Throughout the episode, Maron fends off good-natured accusations that success has changed him, that he doesn’t have time to help his friends’ struggling careers. “I’m just trying to keep my head above water,” he protests. He and fellow comics Andy Kindler and Dave Anthony, who play themselves, head to a desert trailer park to check up on a friend a find him dead at his kitchen table; after dialing 911, Maron takes a call from a Charlie Rose producer, prompting Dave to sneer, “I just thought I’d watch you promote your career while our friend’s organs digest themselves in a shit box about 50 feet away.”

“I could have ended up here,” Maron muses, but he didn’t, and you wonder why the real Maron feels the need to eviscerate his alter ego to the extent that he has. It’s self-loathing that after 30-odd episodes feels more like self-love, particularly as the podcast apparatus falls away and the best part of both Maron and WTF — the conversations between Maron and his guests — disappears. The set-up of the fourth season isolates Maron, which is a problem because Maron is not much of an actor; he’s best when he’s sparring with someone in front of a microphone, not dumping out his problems like Ally Sheedy emptying her purse on the library couch.

On Showtime’s Dice, which premiered in April, comedian Andrew Dice Clay performs a similar self-flagellation. “I was doing 80,000 seats a week,” he says in the opening lines of the series. “Eighty-thousand. When you reach that level of success, you know, it’s hard to stay there.” Just like at the beginning of Maron’s pilot, it turns out Dice is talking to a window salesman, not a mental health professional. Angling for a discount, he explains that he’s not the star he was back in the ’80s and ’90s (he was the first comedian to sell out Madison Square Garden two nights in a row, in 1990); the salesman has never heard of him.

Clay is a better actor than Maron, which he’s demonstrated in memorable guest roles in Woody Allen’s 2013 film Blue Jasmine and in the recent pilot of HBO’s Vinyl. But like Maron, Dice feels unnecessary, a postscript to an already-revived career. But for stand-ups who got their start in the ’70s or ’80s, landing a marquee show in which you play a version of yourself was always the end goal. That these series exist at all feels like a result of their creators having come up in the Seinfeld era, when a successful comic felt entitled to a sitcom that revolved around his life.

Dice and Maron are not the products of the Seinfeld era, but of our current era of “peak TV,” a time in which there are more opportunities than ever, through traditional networks, boutique cable channels, or streaming platforms like Hulu and Netflix, for a comedian with name recognition to get a show on the air. As this burgeoning era has already proven, though, not every comic needs a TV show all to himself. WTF is better and more successful than Maron ever was; why do we need to watch Maron exorcise his worst fears for another 13 episodes? You can already do that every week if you resist the urge to skip past Maron’s opening monologue on WTF. Clay has also found success beyond the marquee-sitcom route, in roles that have been far more interesting than this bitter alter ego who can’t stop talking about his dick.

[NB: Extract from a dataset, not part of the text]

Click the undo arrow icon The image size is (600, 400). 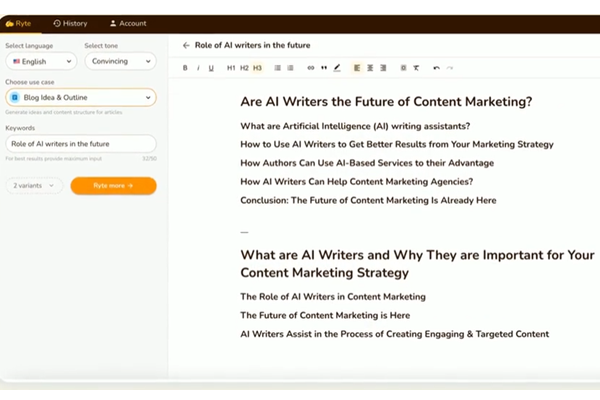[436, 68]
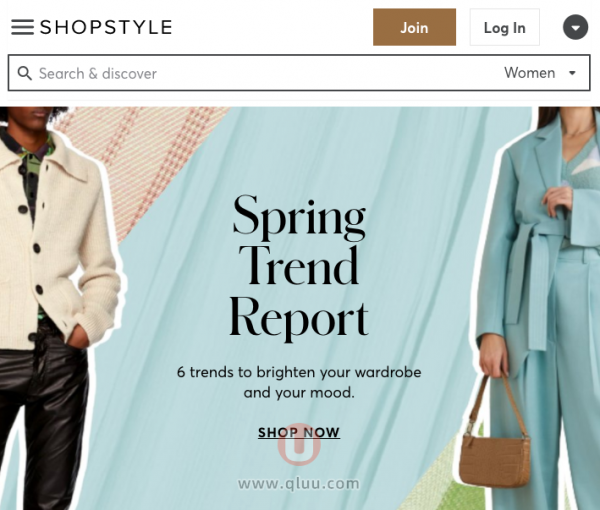This screenshot has width=600, height=510.
Task: Open the dark circular account dropdown
Action: pos(575,27)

All this would have been easily forgiven had they been funnier, but Maron and Dice are more interested in indulging their stars’ neuroses than making people laugh. At a time when even middle-class families struggle to make ends meet, it’s a bit much to ask that we sympathize with the plight of the 50-something comic who’s not as big as Louis C.K. There are worse things than no longer having the name recognition to sell out Madison Square Garden. After a few episodes, you start to feel less like an audience member than a sponge for their feelings of anxiety and shame. Maron and Dice may not be able to afford the trappings of a rock-star life, but surely they can afford therapy.